マンガン・ナイトクルーズ

 「燃える世界遺産マンガン・ナイトクルーズ〜」へ行く。


 市立京北病院の近くには「マンガン記念館」という案内看板が出ている。側を通る度、これは何だろう、と気になっていた。その後、高嶺さんが、京都ビエンナーレの際、そこで作品を発表したのだということを知る。
 丹波マンガン記念館。一九八九年設立、旧京北町の山中に位置し、丹波地方のマンガン採掘の歴史を扱っている。特に、戦前〜戦中に強制連行された朝鮮人の労働の様子を大きく取り上げており、その立ち位置は、相当にハードでラディカルだ。設立以来、全てを個人の力で賄っているという、その話を聞くだけでも強い想いを感じさせる。
 マンガン記念館は、この五月末で閉館する。
 「マンガン・ナイトクルーズ」は、同館の閉館を記念して、高嶺さんたちが企画したものだ。


 三時半に、レンタカーを借り、烏丸御池を出発する。京北には仕事で何度か行っているが、自分で運転して行くのは初めてだ。道は何度も曲がり、いくつかの山を越える。
 五時、件の看板が見える。激しい雨が降り始める。


 会場は、表の車道から奥に入った記念館の裏手、林の中に設けられている。緩やかな傾斜に杉が林立し、椅子代わりに無数の切り株が置かれている。ぬかるみと苔とデイジーの花。雨を透かして見ると、それらは御伽噺のように見える。


 ステージはいずれも印象的なものであったが、とりわけレイハラカミの演奏は美しいものであった。
 七色の光彩に照らされながら、ハラカミは、これ以上のものはそうは望めまいというような音を重ねる。杉のシルエットの向こう、空が群青から黒へ移り変わっていく。このような山奥に、我々は集い、空を見上げ、音を聴いている。それは狸狐の幻の祭のごときものである。光が明滅する。

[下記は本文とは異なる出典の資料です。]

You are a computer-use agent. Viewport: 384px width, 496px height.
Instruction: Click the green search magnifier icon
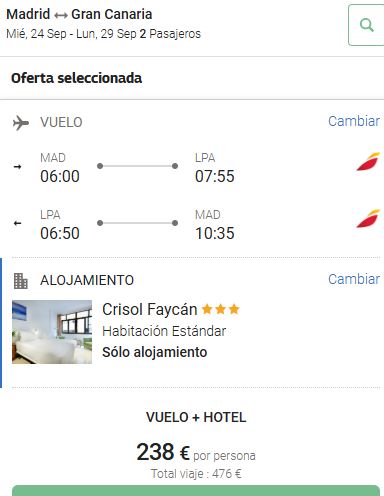(x=367, y=25)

 記念館周辺には、いくつもの採掘跡が口を開けている。うちの大規模な一つは整備され、ありし日の様子を今に伝えている。何体もの人形、補強の柱、電燈、キャプション。これらが全て個人の手でなされたとは、俄かには信じられない。大変なことだ。
 高嶺さんの作品「在日の恋人」も、そのような採掘跡の一つに置かれている。が、一口にそれを説明することは、今はできない。洞窟の奥、持参の明かりを隠すと、そこには闇だけが残る。